On one hand where there is a lack of consistency and action taken against drivers who are in breach of the sporting regulations, on the other is the existence of too many strict restrictions on drivers.
The irony of the rigid ‘Verstappen Rule’ happens to be that the first driver to be affected by the rule is the one who firmly stood for it – Sebastian Vettel, director of the Grand Prix Drivers’ Association. His defence against Daniel Ricciardo at the Mexican Grand Prix was arguably great racing for the fans. On the limit, giving each other just enough room, it made for good action in what was a dry race until the end. However, since the introduction of the new rule against moving under breaking, Vettel received a penalty shortly after the race – the bemusing fact being that he was penalised for ‘aggressive driving’. What would Mr. Whiting and his team of stewards have done if they had seen Nelson Piquet’s overtake on Ayrton Senna at the 1986 Hungarian Grand Prix?

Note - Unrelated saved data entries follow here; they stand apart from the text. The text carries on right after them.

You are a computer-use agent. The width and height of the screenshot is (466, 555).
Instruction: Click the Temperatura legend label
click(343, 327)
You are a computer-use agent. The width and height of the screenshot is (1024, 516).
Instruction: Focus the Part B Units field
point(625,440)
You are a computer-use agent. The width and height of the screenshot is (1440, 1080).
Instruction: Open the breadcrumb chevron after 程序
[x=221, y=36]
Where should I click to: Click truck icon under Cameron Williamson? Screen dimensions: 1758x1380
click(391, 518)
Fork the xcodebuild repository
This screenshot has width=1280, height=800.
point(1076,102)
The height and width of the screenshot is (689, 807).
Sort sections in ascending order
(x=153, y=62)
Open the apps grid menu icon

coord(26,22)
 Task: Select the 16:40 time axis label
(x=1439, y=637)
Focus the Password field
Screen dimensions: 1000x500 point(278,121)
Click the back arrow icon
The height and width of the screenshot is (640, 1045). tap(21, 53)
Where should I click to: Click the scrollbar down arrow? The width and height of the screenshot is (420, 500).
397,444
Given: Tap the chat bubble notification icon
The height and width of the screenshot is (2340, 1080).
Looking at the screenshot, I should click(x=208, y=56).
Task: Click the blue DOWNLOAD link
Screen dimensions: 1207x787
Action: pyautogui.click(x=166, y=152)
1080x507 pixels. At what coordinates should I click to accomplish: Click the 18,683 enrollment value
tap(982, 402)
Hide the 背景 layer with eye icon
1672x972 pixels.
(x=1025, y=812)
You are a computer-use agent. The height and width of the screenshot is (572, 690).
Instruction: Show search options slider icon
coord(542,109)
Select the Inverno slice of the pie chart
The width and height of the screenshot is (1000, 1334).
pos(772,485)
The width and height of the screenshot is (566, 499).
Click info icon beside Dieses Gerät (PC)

Safety is the underlying objective of Formula One. However, if drivers like Vettel and Ricciardo, proven to execute fantastic moves, are curbed from their right to race by rigid regulations, why is Formula One complaining about lack of action?
Another major talking point this season is the all famous radio messages. Earlier in the season it caused a major shuffle in what can and cannot be transmitted; however, it has turned into something entirely different post the last Grand Prix, raising questions in the lines of ‘Are radio messages bringing disrepute to the sport?’
Once again, Sebastian Vettel had to apologise for his use of colourful language over radio. In fact, it escalated to a point where the FIA were close to banning his participation at the Brazilian Grand Prix. Although famous for his language in the heat of the moment, he has made it a point to apologise to any individual who is victimised by his words. I am no judge on whether this indeed brings disrepute to the sport, however, it gives viewers a look inside the head of a frustrated driver inside his cockpit – something the F1 has been criticised to lack thereof. Ever since the importance of public image overtook the spirit of racing, drivers have been nothing but PR robots, speaking and saying what is right. Radio transmissions have been the best instruments to show otherwise. Vettel’s ‘potty mouth’ is not borderline disgusting or disgraceful as one publication points out, it is an immediate reaction to the FIA’s indecisiveness.
Where F1 currently is, post the Mexican Grand Prix, is the definition of rock bottom. F1 better pull up their socks and take certain measures to regain lost fans otherwise, this looks like a steady downward slide.